■ Provided records:
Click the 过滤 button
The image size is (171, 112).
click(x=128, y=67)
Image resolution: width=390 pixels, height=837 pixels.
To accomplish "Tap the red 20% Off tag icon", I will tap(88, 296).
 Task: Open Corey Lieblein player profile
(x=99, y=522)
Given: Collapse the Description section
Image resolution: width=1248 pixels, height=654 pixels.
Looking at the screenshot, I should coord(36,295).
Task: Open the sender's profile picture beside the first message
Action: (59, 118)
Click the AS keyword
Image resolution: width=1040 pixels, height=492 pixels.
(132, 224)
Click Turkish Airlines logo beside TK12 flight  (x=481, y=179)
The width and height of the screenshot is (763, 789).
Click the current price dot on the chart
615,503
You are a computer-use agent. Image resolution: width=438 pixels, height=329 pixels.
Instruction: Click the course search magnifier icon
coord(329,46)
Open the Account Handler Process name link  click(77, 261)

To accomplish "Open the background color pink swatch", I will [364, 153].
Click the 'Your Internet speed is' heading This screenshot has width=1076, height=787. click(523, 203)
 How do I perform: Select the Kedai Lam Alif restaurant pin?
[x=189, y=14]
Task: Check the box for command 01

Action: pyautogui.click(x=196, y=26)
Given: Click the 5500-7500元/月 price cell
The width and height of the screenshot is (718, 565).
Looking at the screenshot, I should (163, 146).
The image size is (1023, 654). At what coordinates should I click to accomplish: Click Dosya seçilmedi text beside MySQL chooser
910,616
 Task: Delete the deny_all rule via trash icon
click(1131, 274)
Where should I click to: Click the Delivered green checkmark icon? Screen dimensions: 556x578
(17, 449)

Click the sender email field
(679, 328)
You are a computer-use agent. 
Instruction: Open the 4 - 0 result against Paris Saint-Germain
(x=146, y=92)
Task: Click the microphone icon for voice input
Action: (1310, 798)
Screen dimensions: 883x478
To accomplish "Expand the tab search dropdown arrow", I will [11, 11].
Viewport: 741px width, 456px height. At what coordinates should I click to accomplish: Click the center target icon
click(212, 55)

■ Given instruction: Reproduce all of the data above line for line, with no changes.

■ Written answer:
Click the 过滤 button
The image size is (171, 112).
click(x=128, y=67)
Image resolution: width=390 pixels, height=837 pixels.
To accomplish "Tap the red 20% Off tag icon", I will tap(88, 296).
 Task: Open Corey Lieblein player profile
(x=99, y=522)
Given: Collapse the Description section
Image resolution: width=1248 pixels, height=654 pixels.
Looking at the screenshot, I should coord(36,295).
Task: Open the sender's profile picture beside the first message
Action: (59, 118)
Click the AS keyword
Image resolution: width=1040 pixels, height=492 pixels.
(132, 224)
Click Turkish Airlines logo beside TK12 flight  (x=481, y=179)
The width and height of the screenshot is (763, 789).
Click the current price dot on the chart
615,503
You are a computer-use agent. Image resolution: width=438 pixels, height=329 pixels.
Instruction: Click the course search magnifier icon
coord(329,46)
Open the Account Handler Process name link  click(77, 261)

To accomplish "Open the background color pink swatch", I will [364, 153].
Click the 'Your Internet speed is' heading This screenshot has width=1076, height=787. click(523, 203)
 How do I perform: Select the Kedai Lam Alif restaurant pin?
[x=189, y=14]
Task: Check the box for command 01

Action: pyautogui.click(x=196, y=26)
Given: Click the 5500-7500元/月 price cell
The width and height of the screenshot is (718, 565).
Looking at the screenshot, I should (163, 146).
The image size is (1023, 654). At what coordinates should I click to accomplish: Click Dosya seçilmedi text beside MySQL chooser
910,616
 Task: Delete the deny_all rule via trash icon
click(1131, 274)
Where should I click to: Click the Delivered green checkmark icon? Screen dimensions: 556x578
(17, 449)

Click the sender email field
(679, 328)
You are a computer-use agent. 
Instruction: Open the 4 - 0 result against Paris Saint-Germain
(x=146, y=92)
Task: Click the microphone icon for voice input
Action: (1310, 798)
Screen dimensions: 883x478
To accomplish "Expand the tab search dropdown arrow", I will [11, 11].
Viewport: 741px width, 456px height. At what coordinates should I click to accomplish: Click the center target icon
click(212, 55)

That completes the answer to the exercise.